Let’s ground this in the actual iron. We’re using a GB200 NVL72 rack as our reference, so here’s what’s physically sitting in the datacenter.
The rack: One GB200 NVL72 is a single rack containing 36 Grace Blackwell Superchips. Each Superchip is two Blackwell GPUs bonded to one Grace CPU via NVLink-C2C (chip-to-chip). So: 36 Superchips = 72 Blackwell GPUs + 36 Grace CPUs.
GPU memory: Each Blackwell GPU has 192GB of HBM3e. Across the rack: 72 × 192GB = 13.8TB of GPU memory. This is where the model weights, gradients, optimizer states, and activations live during training. For context, Llama 3 70B’s weights alone are ~140GB at FP16 — that’s less than one GPU’s memory. But during training, you need 4-20x the weight memory for gradients and optimizer states (we’ll get into why), so the full training state for 70B can easily consume 2-3TB+.
The interconnect — NVLink: This is the critical piece. All 72 GPUs in the rack are connected via 5th-generation NVLink in a fully connected (all-to-all) topology through an NVLink Switch. Each GPU has 1.8TB/s of NVLink bandwidth. This is not going over PCIe, not going over the network — it’s a direct GPU-to-GPU fabric. When GPUs need to exchange gradients or pass activations between pipeline stages, they do it over NVLink at speeds that dwarf anything Ethernet or InfiniBand can offer within a single rack.

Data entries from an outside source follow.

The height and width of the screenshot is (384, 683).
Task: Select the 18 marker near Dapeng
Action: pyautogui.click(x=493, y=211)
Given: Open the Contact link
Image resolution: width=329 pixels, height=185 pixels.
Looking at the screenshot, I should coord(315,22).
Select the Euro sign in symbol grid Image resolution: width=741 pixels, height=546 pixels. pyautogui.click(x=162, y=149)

Why this matters for training: Distributed training is fundamentally a communication problem. Every training step, GPUs need to synchronize — share gradient updates, pass intermediate results between pipeline stages, reduce partial results across data-parallel replicas. The speed of that synchronization directly determines training throughput. NVLink at 1.8TB/s per GPU means a 70B model’s full gradient set (~140GB at FP16) can be all-reduced across all 72 GPUs in well under a second. On a slower interconnect, that same operation might take 10-30 seconds, and your expensive GPUs sit idle waiting.
The Grace CPUs: Each Grace CPU provides 512GB of LPDDR5X memory. That’s 36 × 512GB = 18.4TB of CPU memory across the rack. This serves as a staging area — the data loading pipeline runs on the CPUs, reading tokenized training data from storage and feeding it to the GPUs. CPU memory also enables offloading: optimizer states or rarely-accessed tensors can spill from GPU HBM to CPU memory over NVLink-C2C, which is slower than HBM but faster than going to storage.

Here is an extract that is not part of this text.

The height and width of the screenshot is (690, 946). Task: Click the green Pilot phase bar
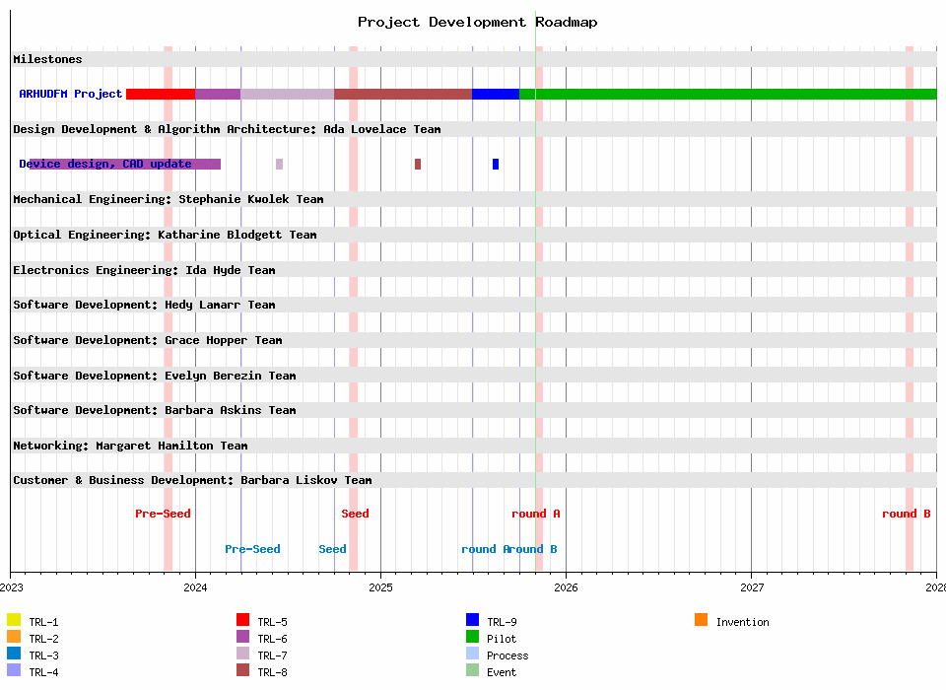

Storage: The rack connects to a high-performance distributed filesystem — typically Lustre, GPFS, or a purpose-built AI storage tier (like VAST, Weka, or DDN). The tokenized training data (tens of TB) lives here. The data loading pipeline streams it to CPU memory, which stages it for GPU consumption. Storage also handles checkpointing — periodically saving the full training state (weights + optimizer + scheduler state) so you can resume if something fails. A full checkpoint for Llama 3 70B is 2-3TB. You’re writing that every few thousand steps.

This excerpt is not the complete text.